Deploying Worker
Things to know before deploying an Analytics Worker
Once you add pg_track_events
triggers to your Postgres instance it will begin storing row changes in an outbox table called schema_pg_track_events.event_log
. A worker will then pick up these row changes, transform them into analytics events, send them to your destinations, before deleting them from the log.
These workers are easy to deploy and run on any infrastructure that supports Docker. Using pg_track_events init
creates a simple Dockerfile that pulls the image and copies in your pg_track_events.config.yaml
file. The base image is published to GitHub Container Registry: https://github.com/tight-eng/pg_track_events/pkgs/container/pg_track_events%2Fagent
You can build and run the image locally to test it out.
Important things to know
- The container will fail to start if you do not provide a
DATABASE_URL
, and the API keys for the destinations you set up. - You handle the networking. The container assumes it can reach the Postgres instance and the destinations.
- Adding a new destination won’t trigger a backfill.
- You probably only need one worker, but having more than one running won’t break anything or lead to duplicate events.
- Downtime redeploying the container won’t cause any events to be missed. The unprocessed events remain in the outbox until processed.
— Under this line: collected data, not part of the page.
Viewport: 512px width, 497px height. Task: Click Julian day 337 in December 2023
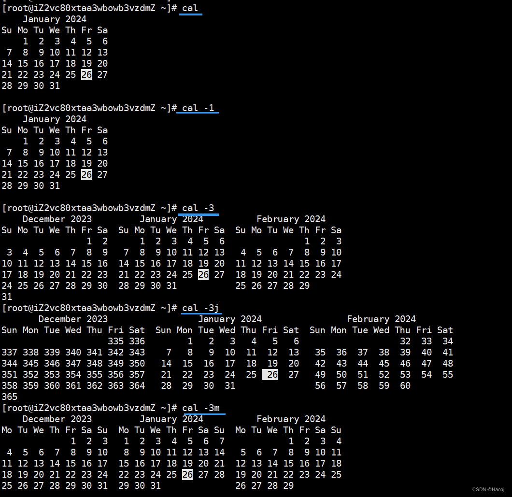point(9,352)
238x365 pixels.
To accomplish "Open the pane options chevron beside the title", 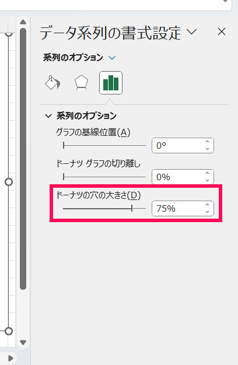I will tap(192, 31).
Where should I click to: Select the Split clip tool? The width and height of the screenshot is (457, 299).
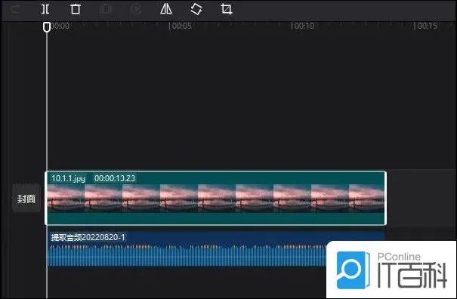tap(45, 9)
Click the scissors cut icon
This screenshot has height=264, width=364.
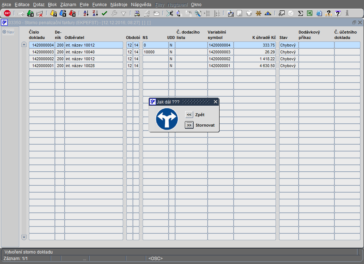(170, 13)
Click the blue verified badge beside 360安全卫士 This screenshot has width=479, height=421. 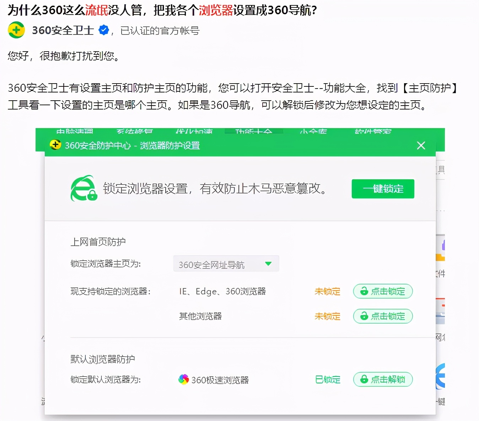103,30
- Destination outages or delivery errors will prevent events from leaving the outbox (you will not lose data). Delivery errors are tracked in the outbox and the worker will follow an exponential backoff (up to a max of 60mins) to retry events. After reaching 60mins, events will continue to be retried hourly.
- Destinations without event deduplication logic, currently just BigQuery and S3, may occasionally see duplicate records in the case of batch retries where some events may have already been successfully written while others failed. When consuming data from BigQuery and S3, you can use the event name and ID for processed events or just the ID for raw database change events to deduplicate as you query or read data out of those destinations.
Need something more scalable?
We're working on a worker that can stream off the WAL. It doesn't require the outbox table, will be more performant, and more reliable. If you'd like to contribute or share your use case please add a comment to this issue.